- Poster
- Directed by: Galt Niederhoffer
- Written by: Galt Niederhoffer
- Starring: Christina Ricci; Hamish Linklater;
- Release date: February 21, 2020;
- Running time: 74 minutes
- Country: United States
- Language: English

= 10 Things We Should Do Before We Break Up =

10 Things We Should Do Before We Break Up is a 2020 American romantic comedy drama film written and directed by Galt Niederhoffer and starring Christina Ricci and Hamish Linklater.

==Plot summary==
The film follows the story of Abigail, a single mother who is struggling with her relationship with her boyfriend, Ben. After a heated argument, Abigail decides that they should break up, but Ben suggests that they should complete a list of ten things before they do so. The two embark on a series of adventures, including skydiving, swimming in a lake, and attending a wedding, all while trying to figure out if they should stay together or go their separate ways. Along the way, they confront their fears and insecurities, and ultimately learn more about themselves and each other.
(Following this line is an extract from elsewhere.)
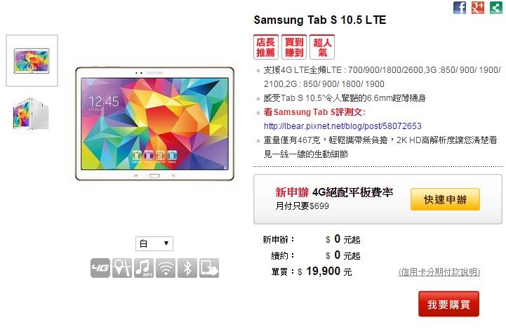Click the Wi-Fi feature icon
The width and height of the screenshot is (506, 329).
pyautogui.click(x=166, y=268)
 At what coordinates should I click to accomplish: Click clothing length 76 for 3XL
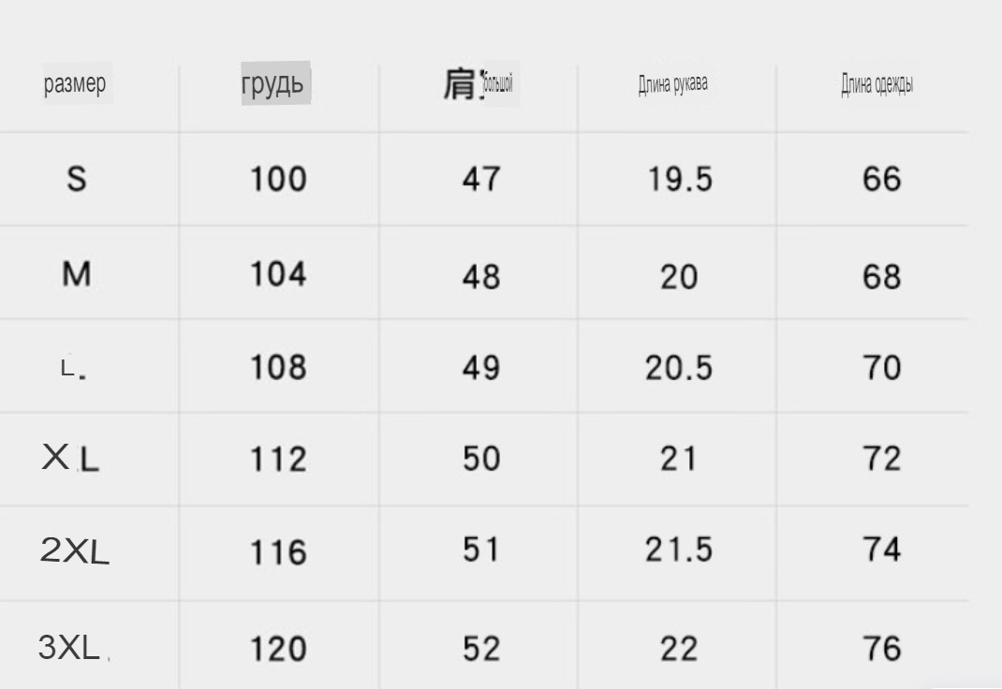[x=881, y=648]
The film explores themes of love, commitment, and the importance of taking risks in relationships.

==Cast==
- Christina Ricci as Abigail
- Hamish Linklater as Benjamin
- Lindsey Broad as Kate
- Brady Jennes as Luke
- Katia Winter as Terren
- Jon Abrahams as Tim
- Scott Adsit as Barry

==Release==
The film was released in the United States and Canada on VOD platforms and limited theaters on February 21, 2020. Then it was released on DVD on March 24, 2020.

==Reception==
Alex Saveliev of Film Threat rated the film an 8 out of 10 and wrote, "A welcome, albeit brief, respite from our tumultuous times, 10 Things We Should Do Before We Break Up provides you with at least 10 reasons to like it."

Sandie Angulo Chen of Common Sense Media awarded the film three stars out of five.